Recently, I was faced with one of those decisions leaders of consulting companies hate to make – to pitch or not to pitch existing business. Usually, these decisions are dependent upon your determination of the skill set of your team, where the prospect fits in your business strategy, and, of course, whether the value is worth the effort.
The decision is more complicated when you are the incumbent. Careful attention needs to be paid to the success of the existing relationship. Were objectives met? Was there the right personal chemistry with the client? Did the client take our advice or treat us as simply as a supplier that executes programs? Is this a client we want to represent? What sort of financial hole would the loss of this client create?
These practical questions usually align to a fairly clear decision – but not always. That is when having an understanding of your deeply held values come to the rescue.
At the end of last year, just prior to the holidays, one of our clients issued a Request for Proposal (RFP) to canvass the landscape on agency capabilities. Unfortunately, issues of mutual respect had dogged the account despite us hitting benchmark goals out of the park.
My first instinct was to re-pitch with a new team altogether that was free of the history of the account but still aligned to the client’s changing needs. I was also encouraged by the fact that leadership changes had taken place with the client that I hoped would create a clean slate. Our program and team would have, I think, hit the sweet spot superbly.

### SUPPLIED MATERIAL

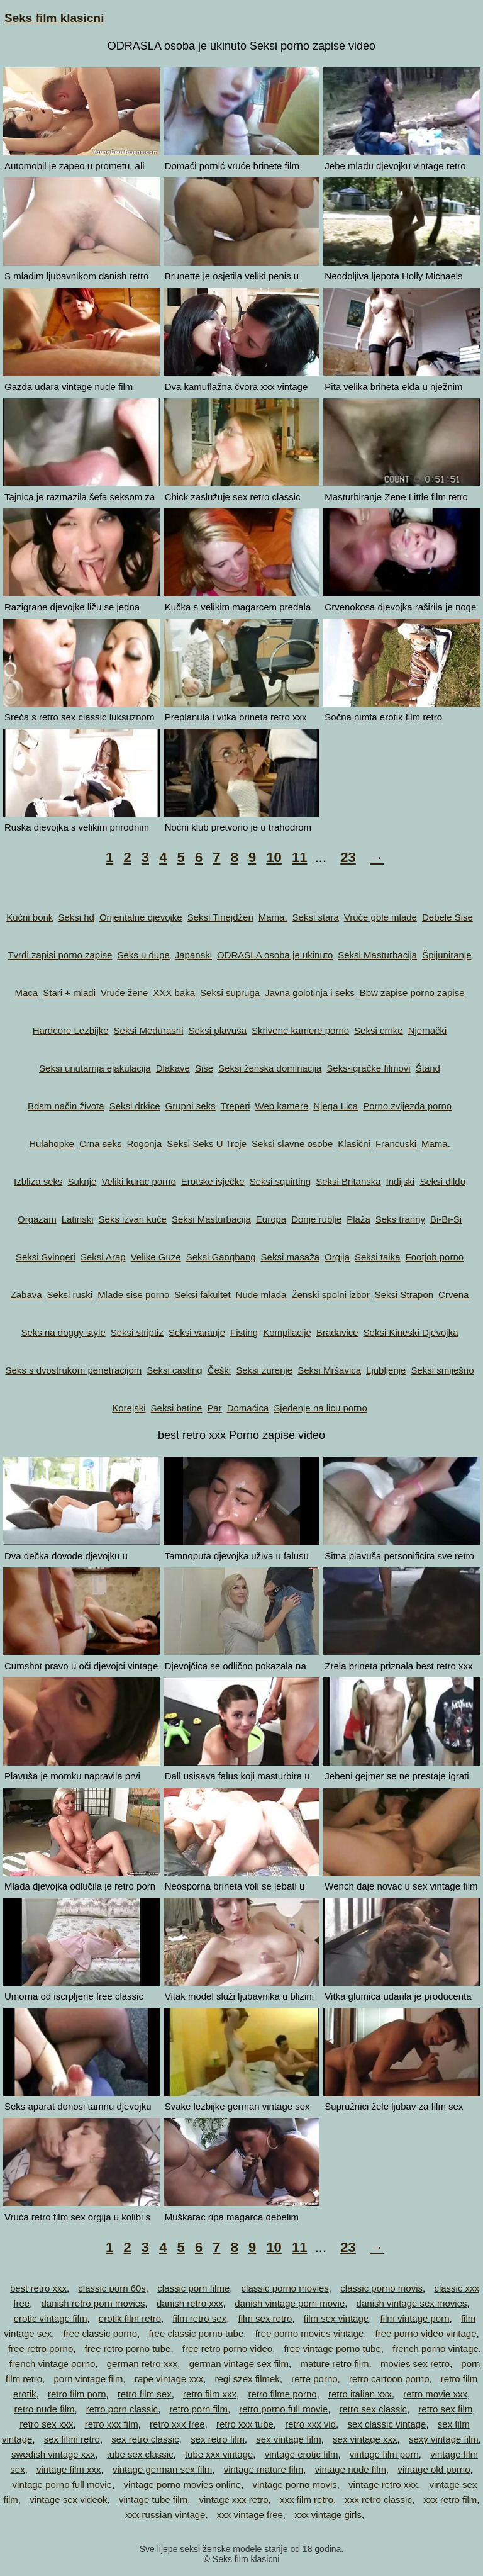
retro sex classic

### REQUESTS
[a] Copy the essay on pitching decisions again, starting at "The decision is" and ending after "of the park.", substituting "performance targets" for "benchmark goals".
[b] Extend the essay on whether to re-pitch existing business, picking up after its final sentence.
The material comes from a separate source.

### ANSWERS TO THE EXERCISE
[a]
The decision is more complicated when you are the incumbent. Careful attention needs to be paid to the success of the existing relationship. Were objectives met? Was there the right personal chemistry with the client? Did the client take our advice or treat us as simply as a supplier that executes programs? Is this a client we want to represent? What sort of financial hole would the loss of this client create?
These practical questions usually align to a fairly clear decision – but not always. That is when having an understanding of your deeply held values come to the rescue.
At the end of last year, just prior to the holidays, one of our clients issued a Request for Proposal (RFP) to canvass the landscape on agency capabilities. Unfortunately, issues of mutual respect had dogged the account despite us hitting performance targets out of the park.

[b]
Unfortunately, when it came time to pitch I found that my new team would be evaluated by the old client team – people we didn’t respect or trust. So I withdrew.
It was a lousy way to start the new year. Not only did it create an immediate financial hole, but I was worried that my pitch team would be upset at their wasted efforts over the holiday period.
Much to my surprise, my decision was roundly praised by staff. There was a sense of relief that money truly was not everything and when the company said it puts employees first – it meant it. I was truly humbled and a little embarrassed by the compliments because I felt the decision was the only decent thing to do. Had we won the business, the revenue would have been nice, but we would have lost the cultural underpinning of our company. And let’s face it: there were no guarantees the new team would fair any differently in this new relationship with the client.
As a post-script to this whole story, new business has quickly come along to fill the hole – proving once again that good people attract good business which creates good results.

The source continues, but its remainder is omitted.